_HOW TO COMPLETE THIS TASK_
Starting with the line where "You are a computer-use" appears, print every line through the end of the entries below exactly as it stands, and leave out the pictures.

_TASK MATERIAL_
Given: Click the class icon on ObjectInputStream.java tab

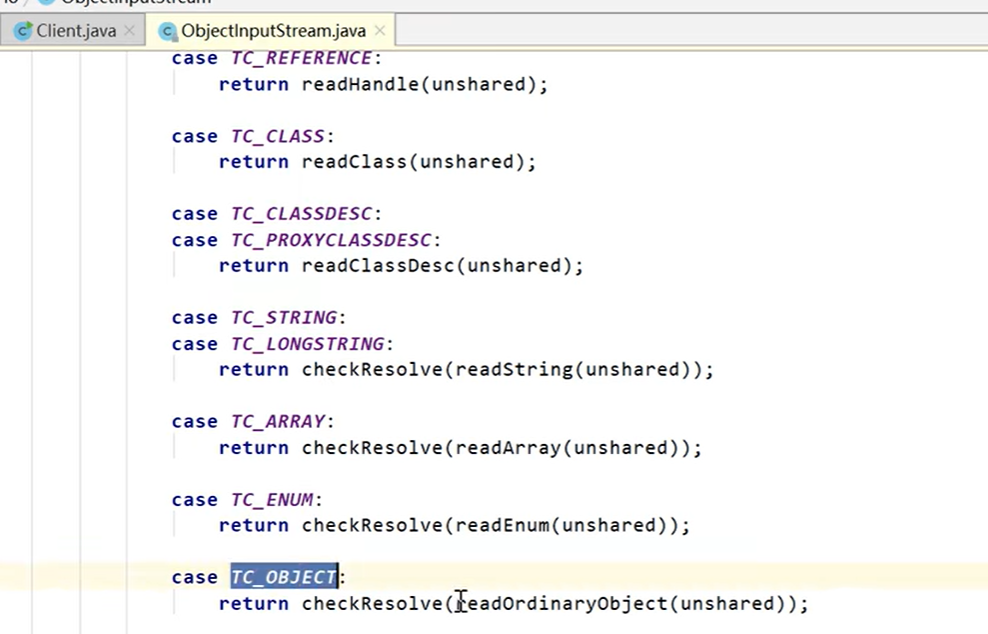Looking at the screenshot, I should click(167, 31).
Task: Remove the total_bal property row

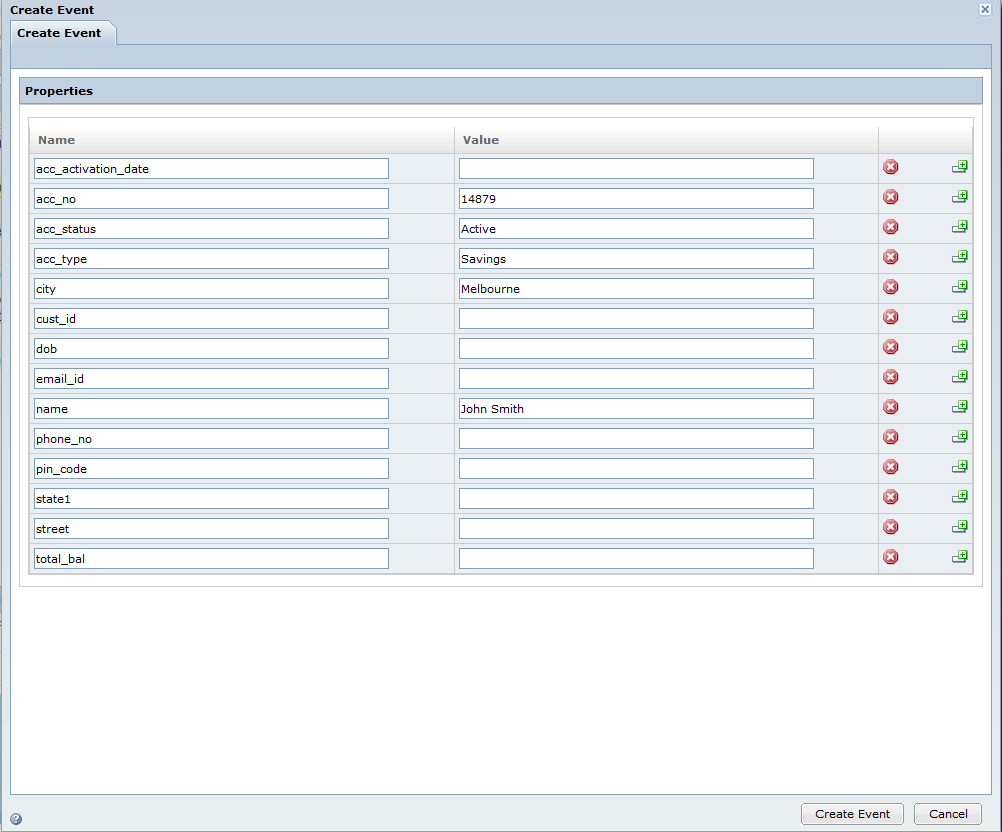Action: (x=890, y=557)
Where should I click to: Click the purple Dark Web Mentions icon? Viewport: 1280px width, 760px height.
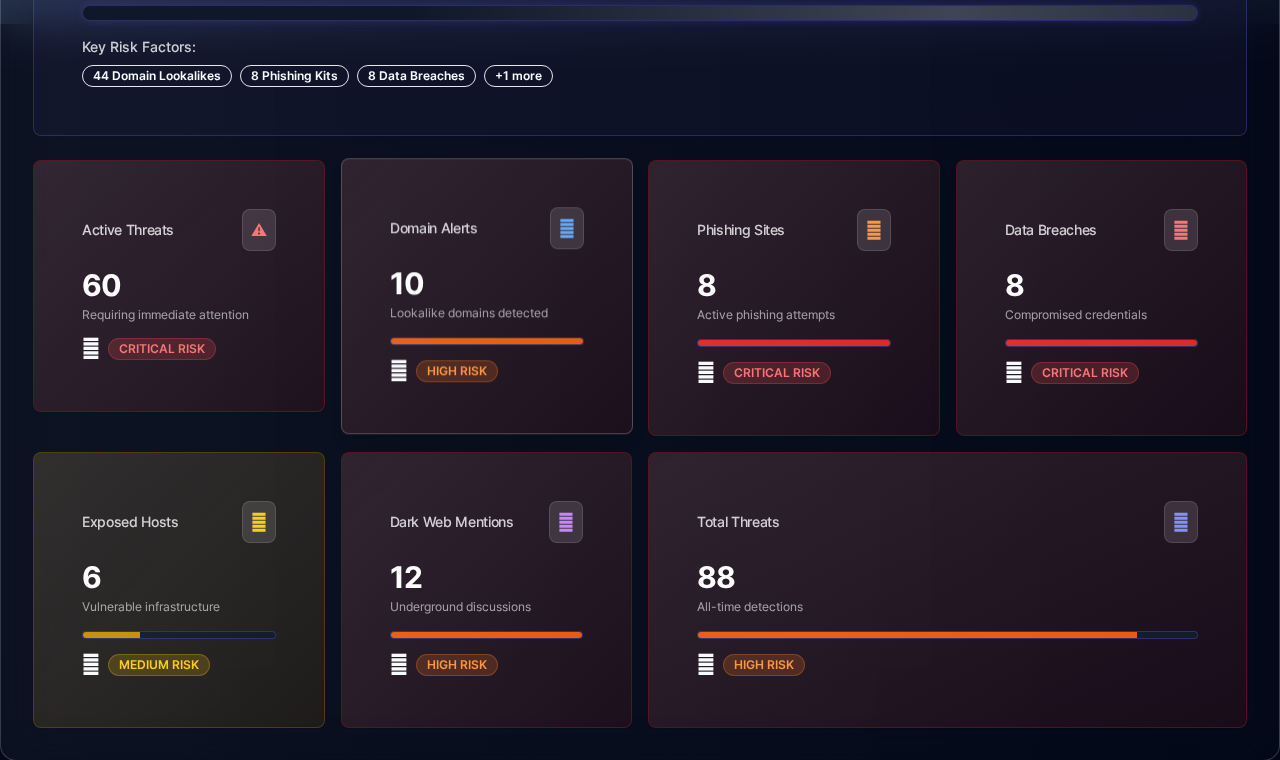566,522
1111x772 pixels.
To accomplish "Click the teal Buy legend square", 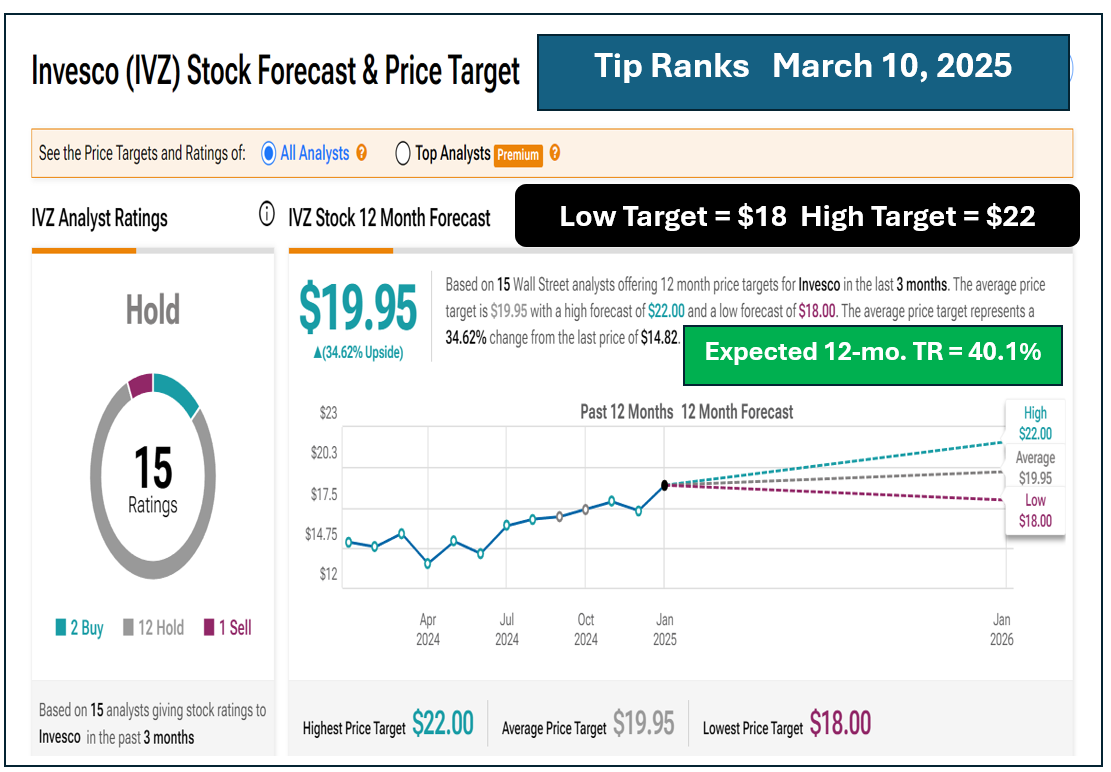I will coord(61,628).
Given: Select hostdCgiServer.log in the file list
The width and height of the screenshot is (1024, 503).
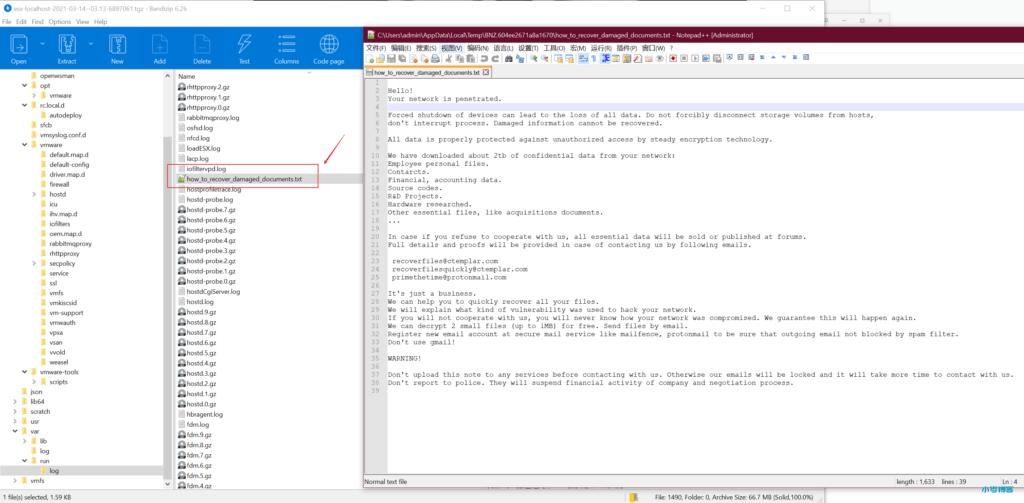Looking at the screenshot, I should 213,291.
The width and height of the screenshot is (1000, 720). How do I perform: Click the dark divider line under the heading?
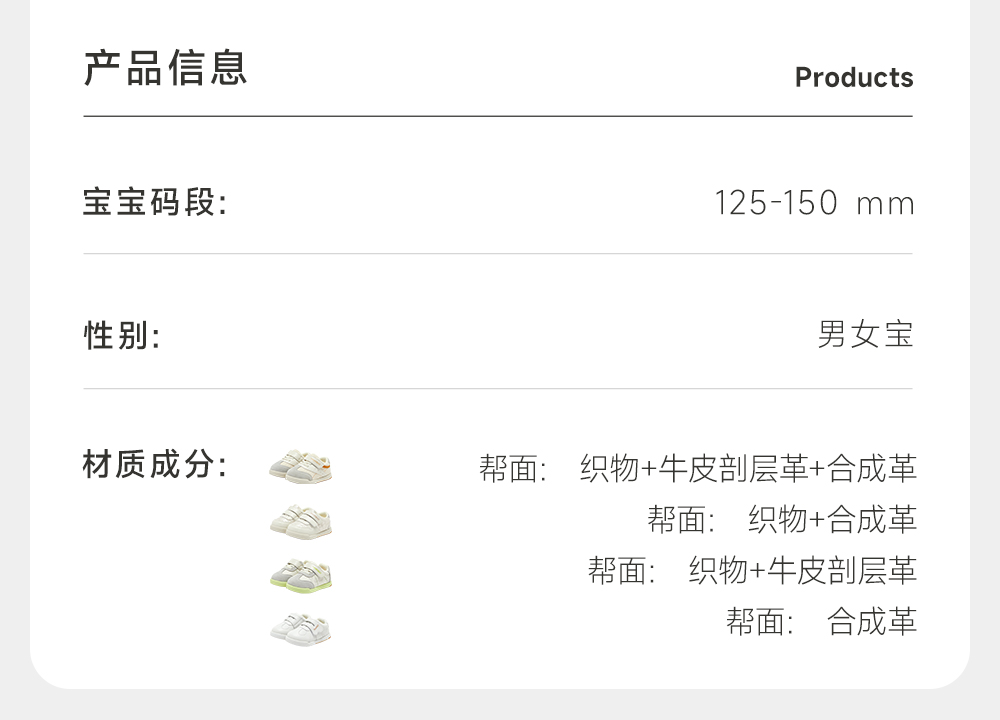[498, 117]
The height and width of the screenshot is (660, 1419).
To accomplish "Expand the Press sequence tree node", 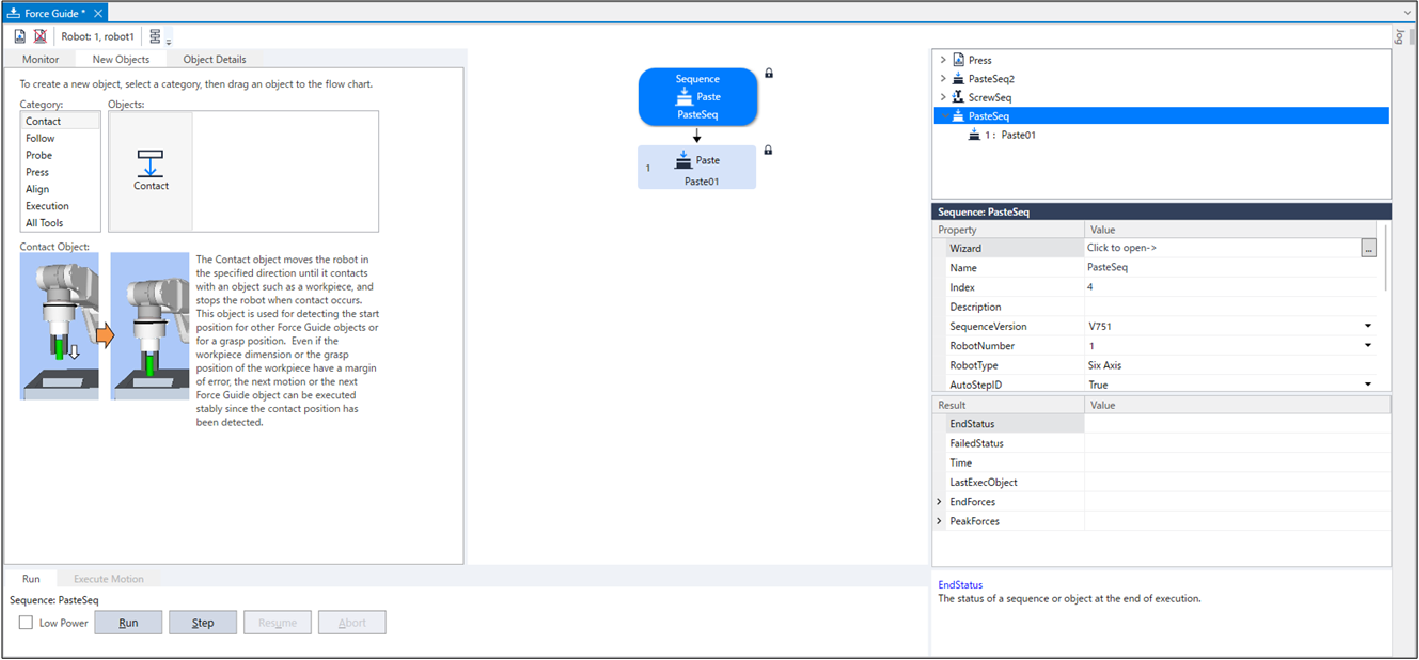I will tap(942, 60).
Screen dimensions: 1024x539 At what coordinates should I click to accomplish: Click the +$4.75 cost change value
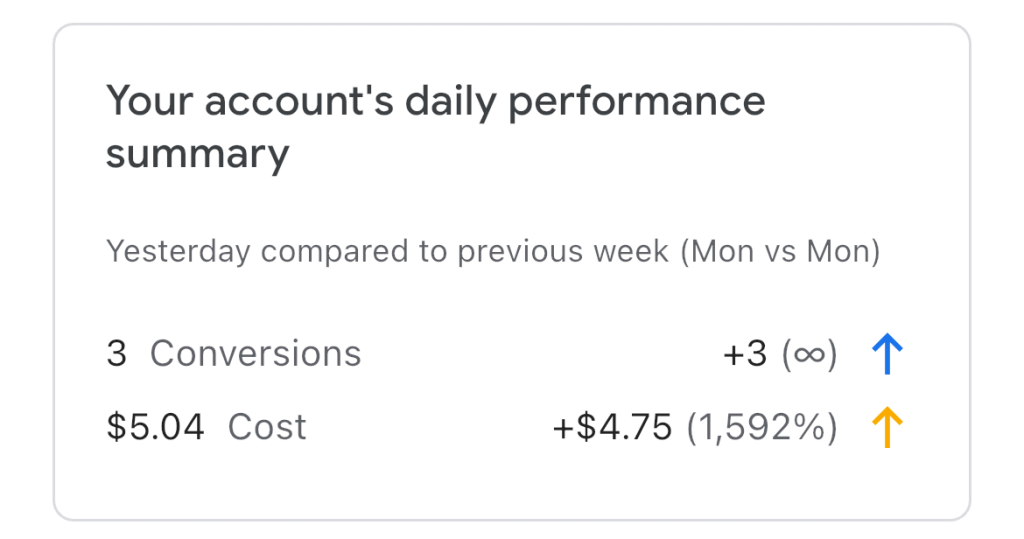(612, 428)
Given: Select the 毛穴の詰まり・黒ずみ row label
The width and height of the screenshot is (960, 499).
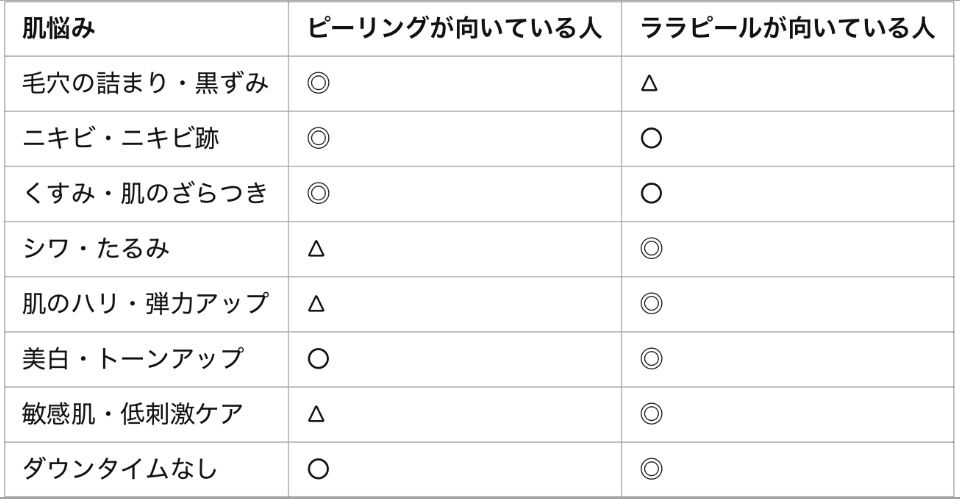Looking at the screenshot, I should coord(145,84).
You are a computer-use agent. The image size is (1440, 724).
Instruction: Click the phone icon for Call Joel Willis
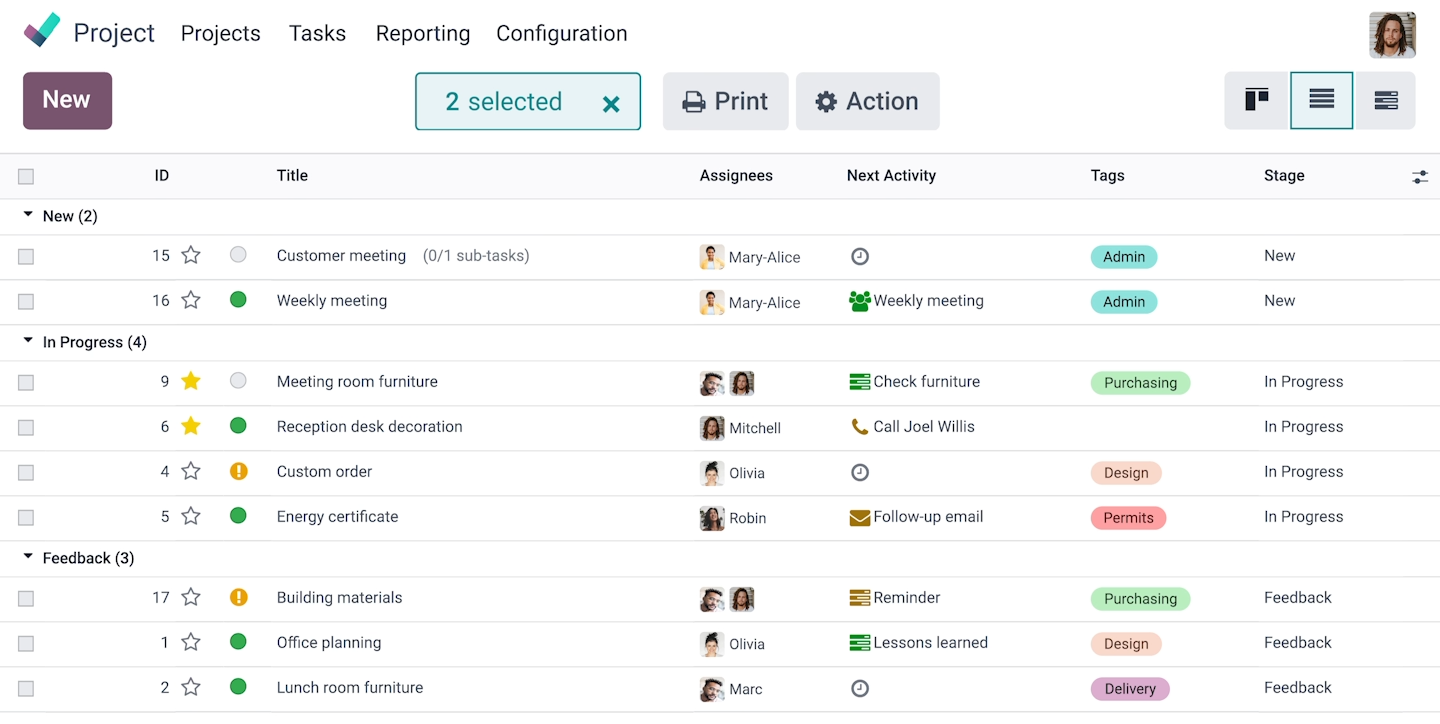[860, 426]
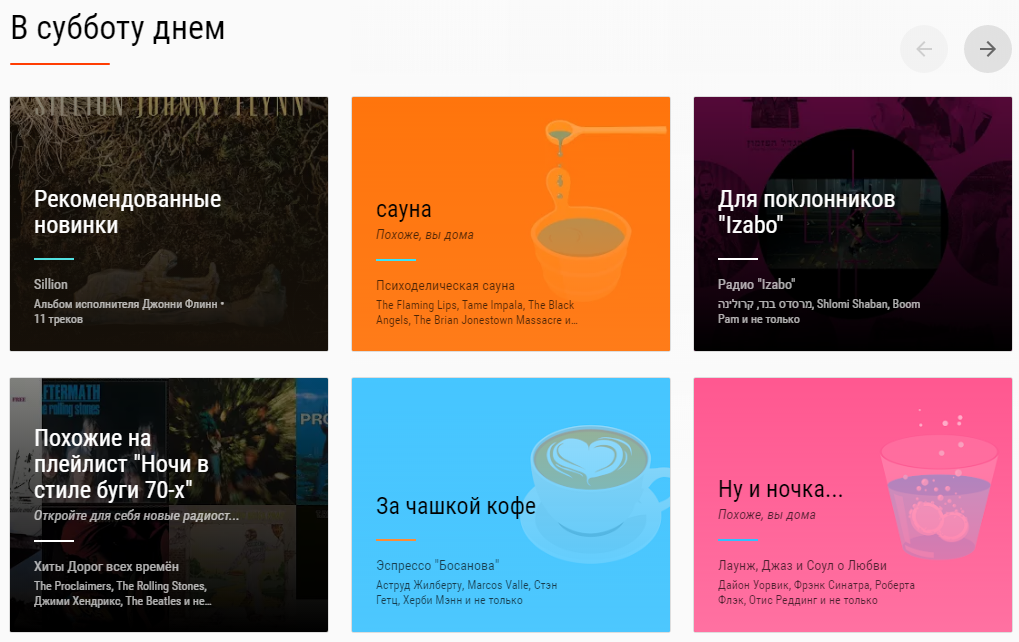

_YOUR RESPONSE_
You are a computer-use agent. The image size is (1440, 724).
Instruction: Click the phone icon for Call Joel Willis
[860, 426]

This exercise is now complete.